Use a mixed-mode follow-up (for example, SMS first, then phone for non-responders) to reduce coverage gaps.
Should we make the survey anonymous? How do we handle callback requests?
Anonymity usually increases candor, but it limits direct service recovery. Identified responses help you resolve issues quickly, but they can reduce honesty.
Use a split approach: keep feedback anonymous by default, and collect callback requests in a separate path so identity is not tied to ratings or comments.
How many questions should a hospital quality survey include?
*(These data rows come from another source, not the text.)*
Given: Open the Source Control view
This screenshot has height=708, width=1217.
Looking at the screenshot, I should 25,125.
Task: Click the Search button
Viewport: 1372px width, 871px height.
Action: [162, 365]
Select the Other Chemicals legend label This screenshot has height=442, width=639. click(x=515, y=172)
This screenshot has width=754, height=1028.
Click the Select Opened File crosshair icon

Keep it lean. Many hospital teams do best with 5-15 items: 1 primary metric plus 3-6 touchpoint questions, plus 1-2 open-ended prompts.
Short surveys are easier to complete, easier to trend, and easier to turn into unit action.
How do we turn comments into improvements without getting overwhelmed?
Use a lightweight tag set (communication, call light, cleanliness, noise, discharge, food) and assign an owner to code on a set cadence. Review weekly for high-volume units and monthly for lower-volume units.
Prioritize fixes using frequency x severity, and fast-track anything tied to safety or trust. Share back 1-2 changes to staff so the loop closes.